Recorded data

----------------

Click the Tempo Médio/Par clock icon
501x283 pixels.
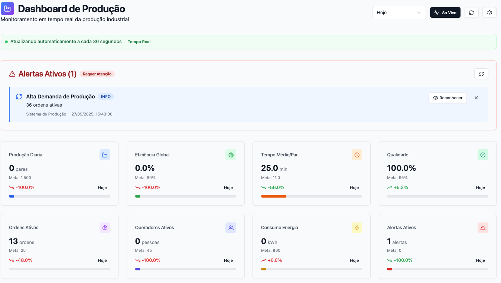click(357, 154)
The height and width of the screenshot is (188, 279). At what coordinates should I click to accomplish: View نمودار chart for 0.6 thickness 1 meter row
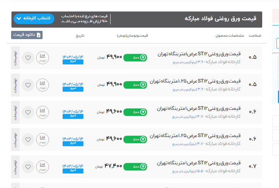43,112
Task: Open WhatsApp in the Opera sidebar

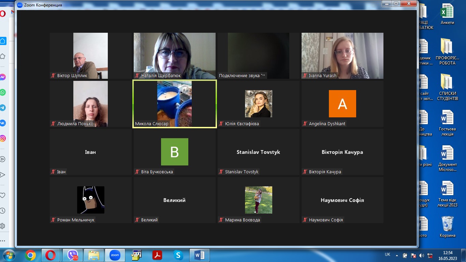Action: [3, 92]
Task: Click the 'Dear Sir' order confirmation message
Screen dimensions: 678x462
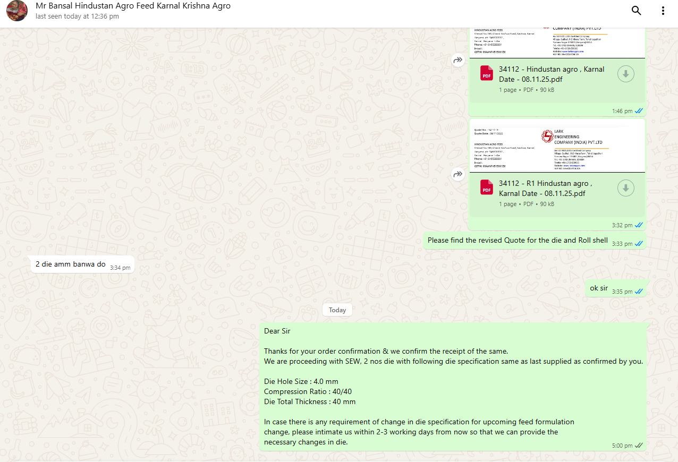Action: point(453,386)
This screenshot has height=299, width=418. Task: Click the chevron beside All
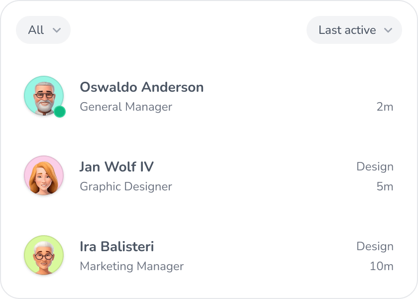(57, 30)
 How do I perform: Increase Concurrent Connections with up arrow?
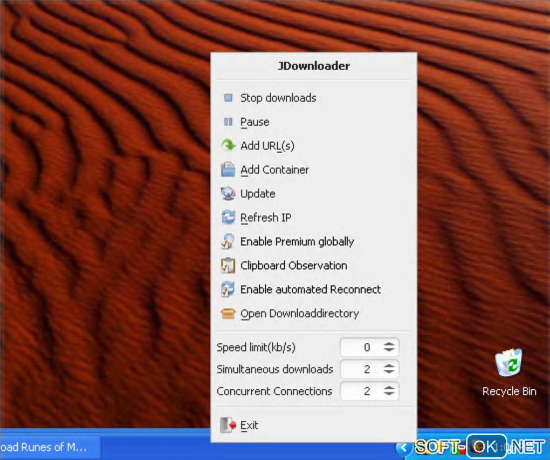[389, 388]
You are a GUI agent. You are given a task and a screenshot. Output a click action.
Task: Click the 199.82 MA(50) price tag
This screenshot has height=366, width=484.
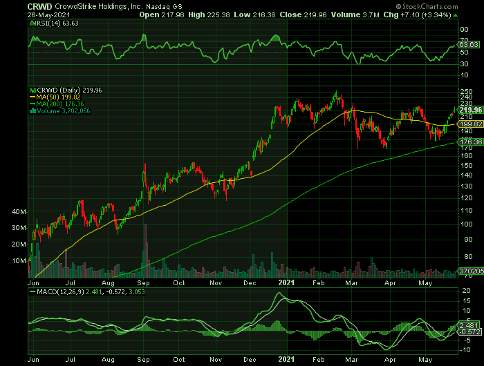471,123
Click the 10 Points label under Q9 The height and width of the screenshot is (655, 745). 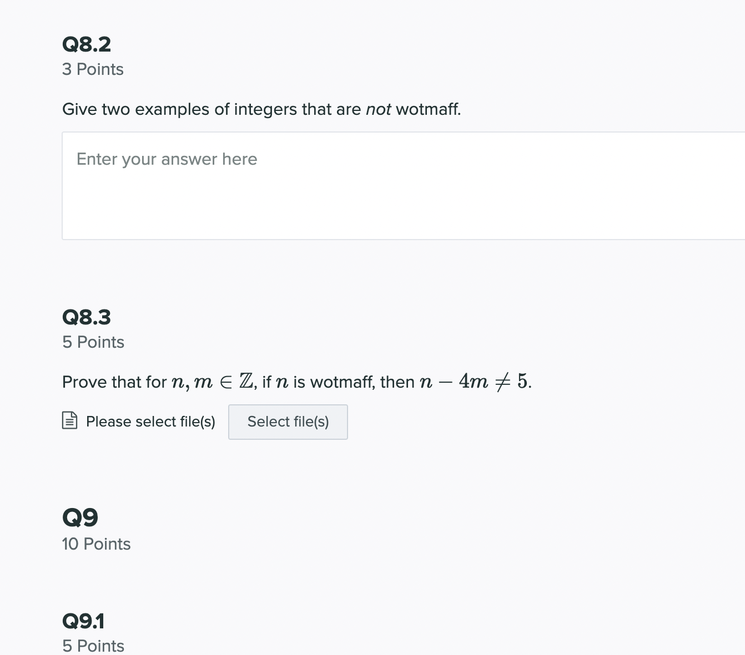click(x=96, y=544)
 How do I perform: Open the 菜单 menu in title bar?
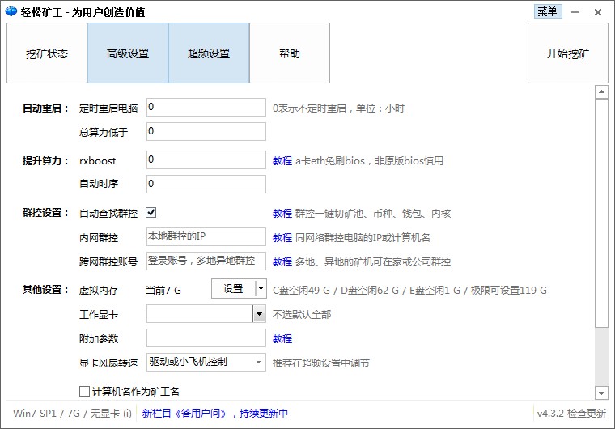pos(547,11)
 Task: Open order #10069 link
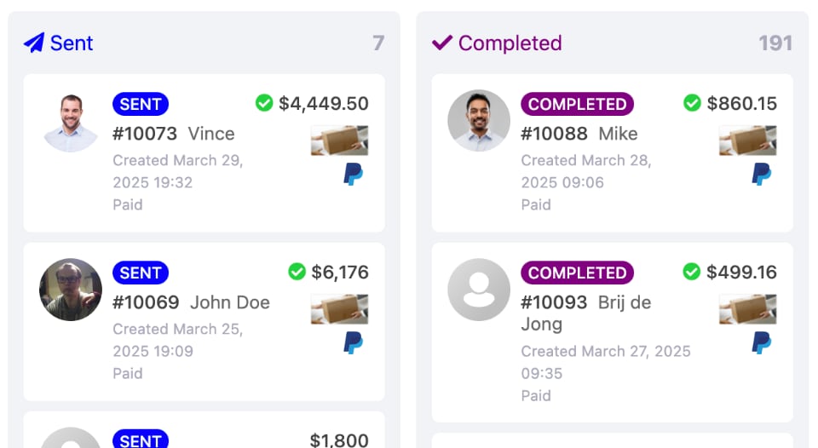[x=146, y=302]
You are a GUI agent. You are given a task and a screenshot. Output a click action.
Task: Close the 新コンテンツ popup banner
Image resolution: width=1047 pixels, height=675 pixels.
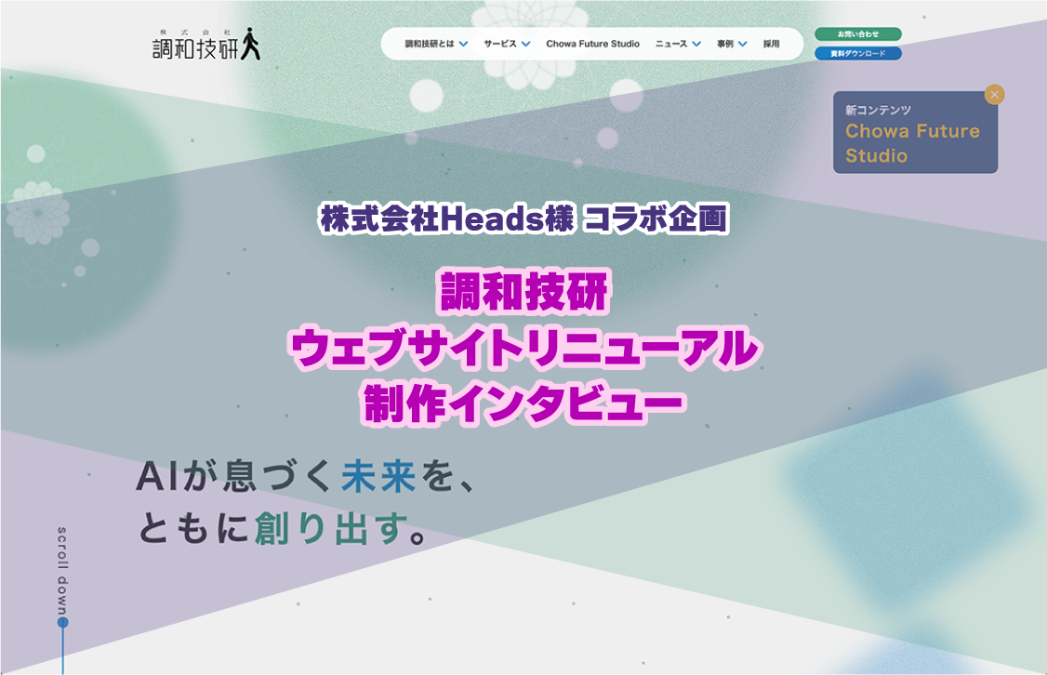995,94
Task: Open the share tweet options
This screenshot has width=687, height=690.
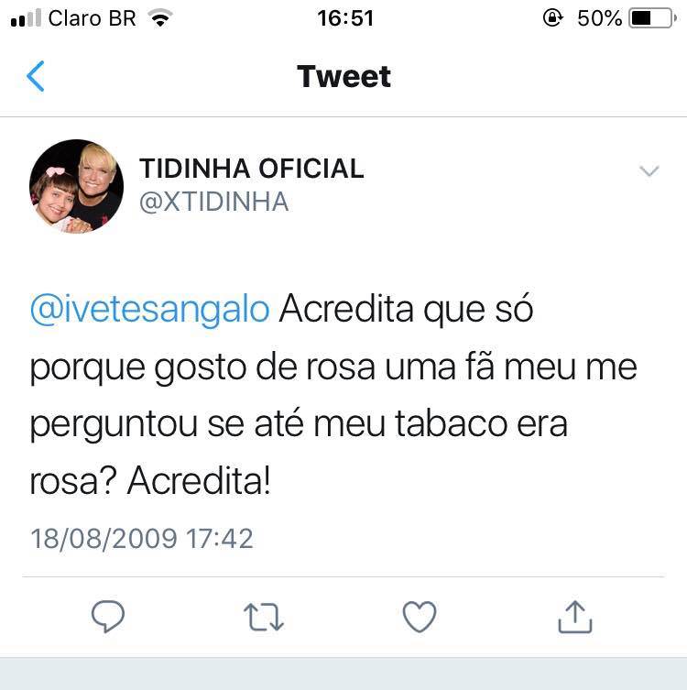Action: (x=575, y=617)
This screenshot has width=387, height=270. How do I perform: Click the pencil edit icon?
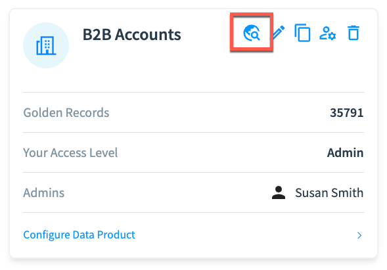point(279,32)
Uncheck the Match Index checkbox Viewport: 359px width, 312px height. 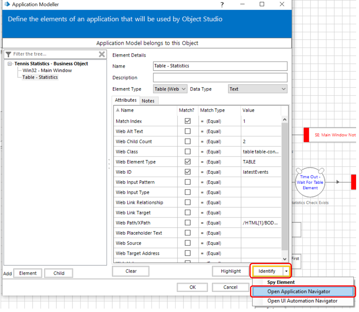click(188, 121)
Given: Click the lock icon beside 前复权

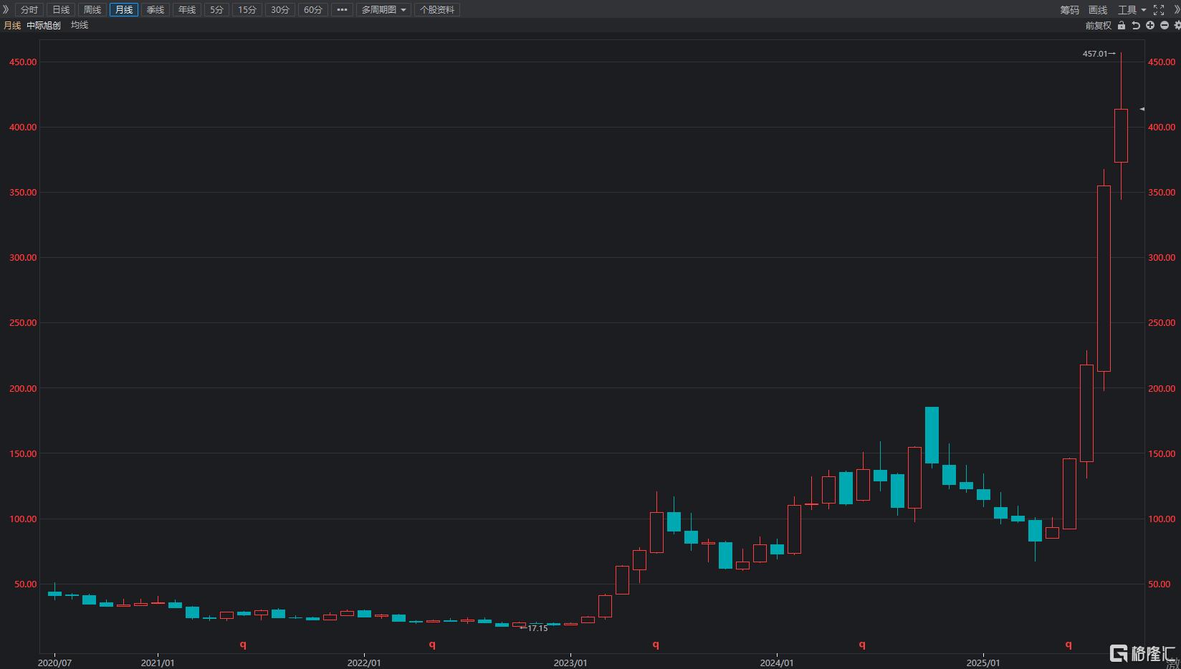Looking at the screenshot, I should [x=1122, y=25].
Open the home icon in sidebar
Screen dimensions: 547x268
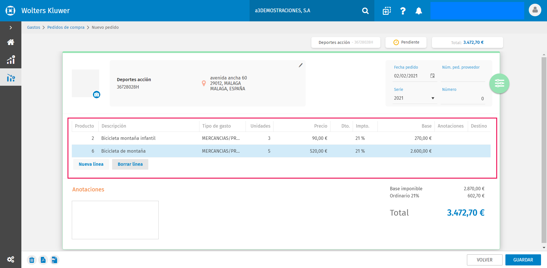(11, 42)
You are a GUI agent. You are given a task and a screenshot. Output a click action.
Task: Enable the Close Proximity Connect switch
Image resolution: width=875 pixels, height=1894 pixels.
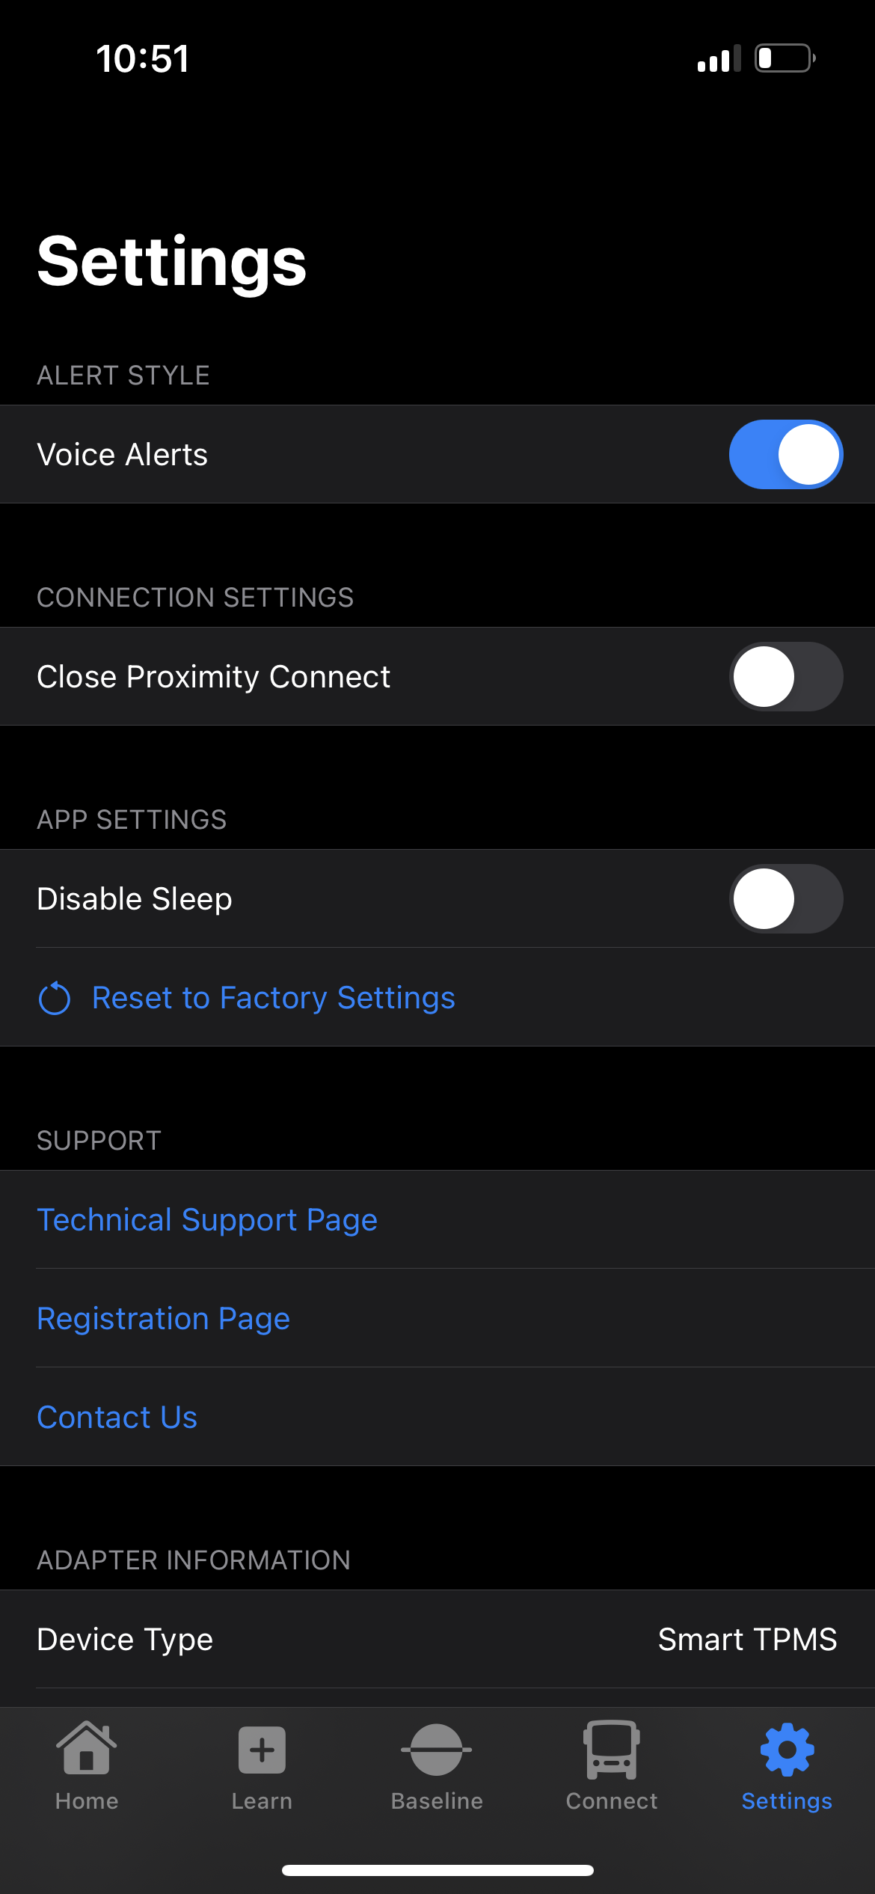click(786, 676)
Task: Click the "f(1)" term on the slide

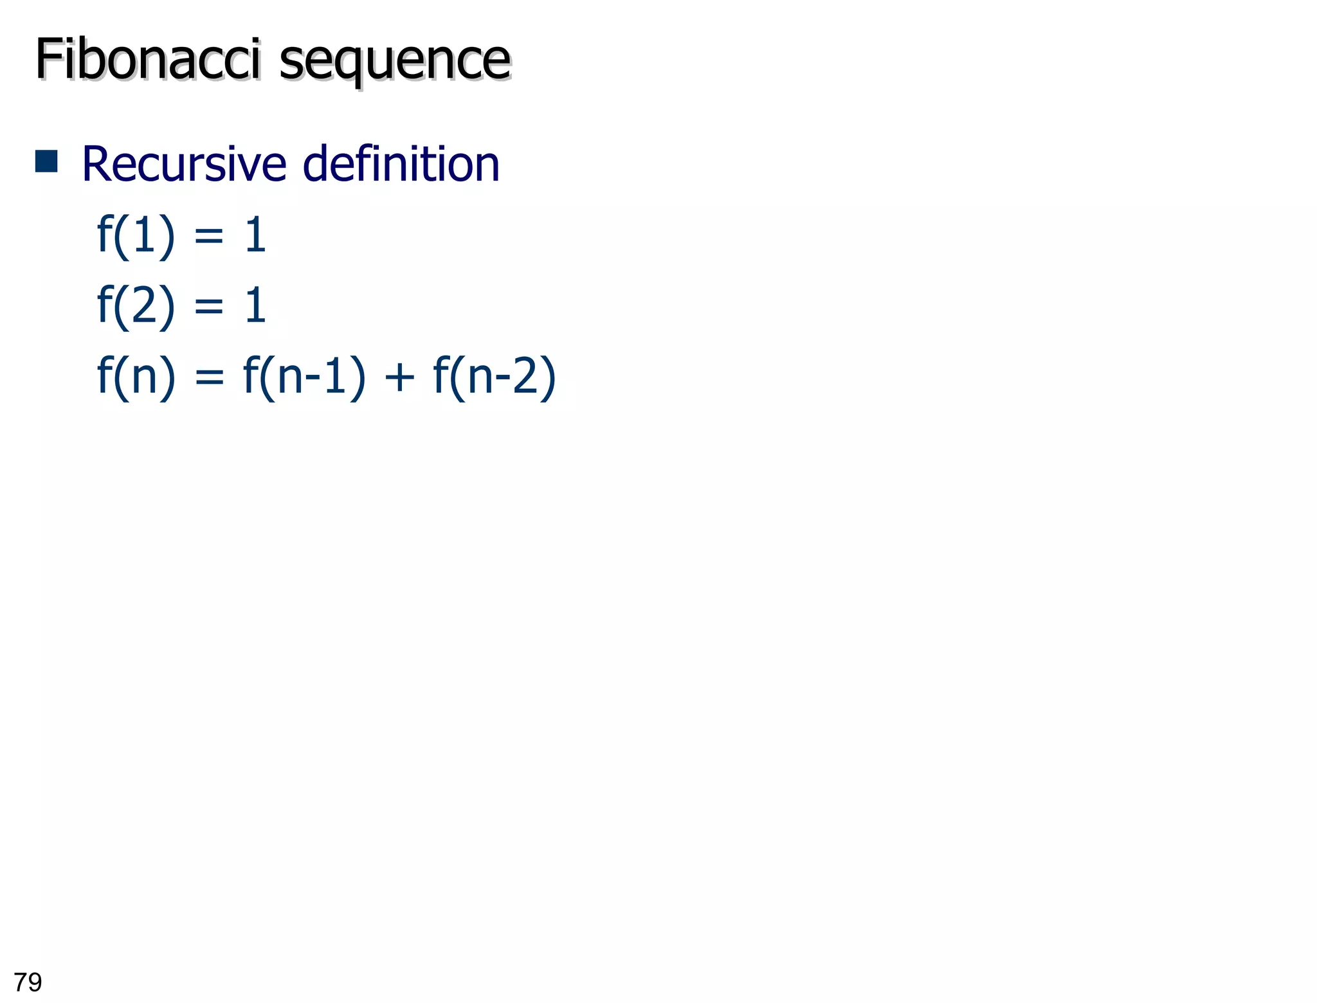Action: tap(136, 235)
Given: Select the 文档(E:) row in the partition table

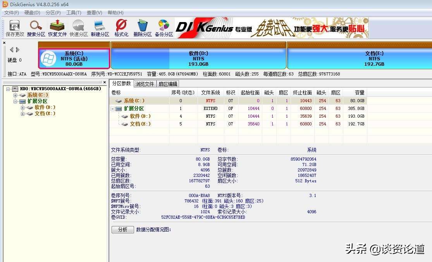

----------------

Which lines in the listing above hold the word "Close"? Show each of them.

Task: Close the 新コンテンツ popup banner
Task: Enable the Close Proximity Connect switch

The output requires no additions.